Dici "fiabe" e probabilmente la tua mente volerà subito alla Disney e alle sue scintillanti versioni animate dei classici per l'infanzia. Ma le fiabe della "vecchia scuola" (quelle scritte o raccolte da autori come i Fratelli Grimm, Hans Christian Andersen, Oscar Wilde o Andrew Lang) sono intrise di una ricchezza e di una complessità che spesso mancano nelle loro trasposizioni sul grande schermo.
Perché, allora, è così importante far conoscere ai bambini le storie originali, perfino quando ci sembrano un po' troppo "crude"?
Il processo alle fiabe: sono troppo violente?
Più di 200 anni fa, Jacob e Wilhelm Grimm pubblicarono il primo volume della loro celebre raccolta Kinder- und Hausmärchen ("Fiabe del focolare"). Intere generazioni sono cresciute con queste storie senza tempo, eppure, in passato, esse sono state spesso guardate con sospetto.
Da un punto di vista sociologico e pedagogico, molti temevano che queste narrazioni fossero strumenti oppressivi o che la violenza in esse rappresentata potesse legittimare aggressività e scatenare paure nei bambini. Ma è davvero così?
La terapia dell'immaginazione: la visione di Bruno Bettelheim
A ribaltare questa prospettiva fu lo psicoanalista Bruno Bettelheim nel suo saggio più famoso, Il mondo incantato (titolo originale: The Uses of Enchantment). Pubblicato proprio negli anni in cui le fiabe venivano duramente criticate, lo studio di Bettelheim ha riabilitato questi racconti, dimostrando come siano in realtà fondamentali per comprendere la vita interiore dei bambini.
Secondo l'autore, le fiabe offrono ai più piccoli l'opportunità di elaborare e comprendere i conflitti interiori che sperimentano durante il loro sviluppo psicologico e spirituale. I bambini possono recitare questi conflitti , come l'angoscia di separazione, le paure inconsce, il senso di umiliazione o la gestione delle proprie pulsioni, e risolverli in modo sicuro all'interno della propria immaginazione.
L'importanza delle storie "crudeli"
Le fiabe offrono una vera e propria "conoscenza della vita dall'interno". Bettelheim era fermamente convinto che le fiabe tradizionali fossero di gran lunga superiori a molta letteratura contemporanea per ragazzi, spesso troppo edulcorata.
Proprio grazie ai loro elementi di minaccia, "crudeltà" e oscurità, le fiabe non producono aggressività o traumi. Al contrario, tematizzando le difficoltà dell'esistenza, aiutano i bambini ad affrontare sentimenti difficili, fornendo loro gli strumenti emotivi per superarli.
Oltre il lieto fine: un viaggio tra le culture
Le vere fiabe non servono solo a rassicurare, ma anche a far riflettere. Hans Christian Andersen, ad esempio, non ha scritto La Sirenetta per insegnarci come sposare un principe, ma per avvertirci che le nostre azioni hanno delle conseguenze (spesso drammatiche).

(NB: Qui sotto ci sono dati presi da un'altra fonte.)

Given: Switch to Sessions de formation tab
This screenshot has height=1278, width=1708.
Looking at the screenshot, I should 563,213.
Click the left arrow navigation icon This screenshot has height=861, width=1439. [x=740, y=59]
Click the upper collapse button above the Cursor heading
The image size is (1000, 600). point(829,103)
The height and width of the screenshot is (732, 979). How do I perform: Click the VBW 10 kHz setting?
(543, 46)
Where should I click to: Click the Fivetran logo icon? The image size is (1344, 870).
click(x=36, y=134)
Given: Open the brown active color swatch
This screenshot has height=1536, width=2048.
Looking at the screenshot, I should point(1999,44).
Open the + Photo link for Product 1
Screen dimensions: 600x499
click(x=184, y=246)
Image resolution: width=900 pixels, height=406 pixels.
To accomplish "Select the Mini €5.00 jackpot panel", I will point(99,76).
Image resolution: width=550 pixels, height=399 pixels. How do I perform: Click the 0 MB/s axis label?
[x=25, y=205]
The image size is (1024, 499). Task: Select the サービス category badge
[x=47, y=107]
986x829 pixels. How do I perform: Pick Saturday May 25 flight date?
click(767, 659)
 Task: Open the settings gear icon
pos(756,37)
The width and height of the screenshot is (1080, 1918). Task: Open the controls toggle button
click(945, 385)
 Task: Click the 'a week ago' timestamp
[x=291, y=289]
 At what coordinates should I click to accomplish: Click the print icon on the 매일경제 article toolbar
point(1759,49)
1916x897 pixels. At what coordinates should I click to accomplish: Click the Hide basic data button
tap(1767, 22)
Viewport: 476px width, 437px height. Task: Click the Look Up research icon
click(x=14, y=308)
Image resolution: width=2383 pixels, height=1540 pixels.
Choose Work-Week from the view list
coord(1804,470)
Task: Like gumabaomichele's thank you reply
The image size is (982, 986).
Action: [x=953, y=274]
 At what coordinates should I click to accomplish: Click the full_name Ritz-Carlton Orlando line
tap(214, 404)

Non c'è niente di meglio che leggere le storie di Le mille e una notte, la mitologia norrena o i racconti popolari africani per offrire ai bambini un'introduzione profonda alle diverse culture del mondo. Mettendo a confronto storie simili, come la fiaba cinese Lon Po Po e l'occidentale Cappuccetto Rosso, si può scoprire l'unicità e le tradizioni di ogni singolo popolo narratore.
Come sosteneva il poeta Friedrich Schiller: "Un significato più profondo risiede nelle fiabe raccontatemi durante l’infanzia che in qualsiasi verità insegnata nella vita".
Come la vita stessa, molte fiabe non hanno un lieto fine, ed è giusto che a volte narrino di "cose brutte" che accadono. È importante ricordare che la Disney non è l'autorità definitiva in materia di fiabe. Leggete ai vostri figli i grandi autori classici: scoprirete, insieme a loro, una magia molto più profonda e guaritrice.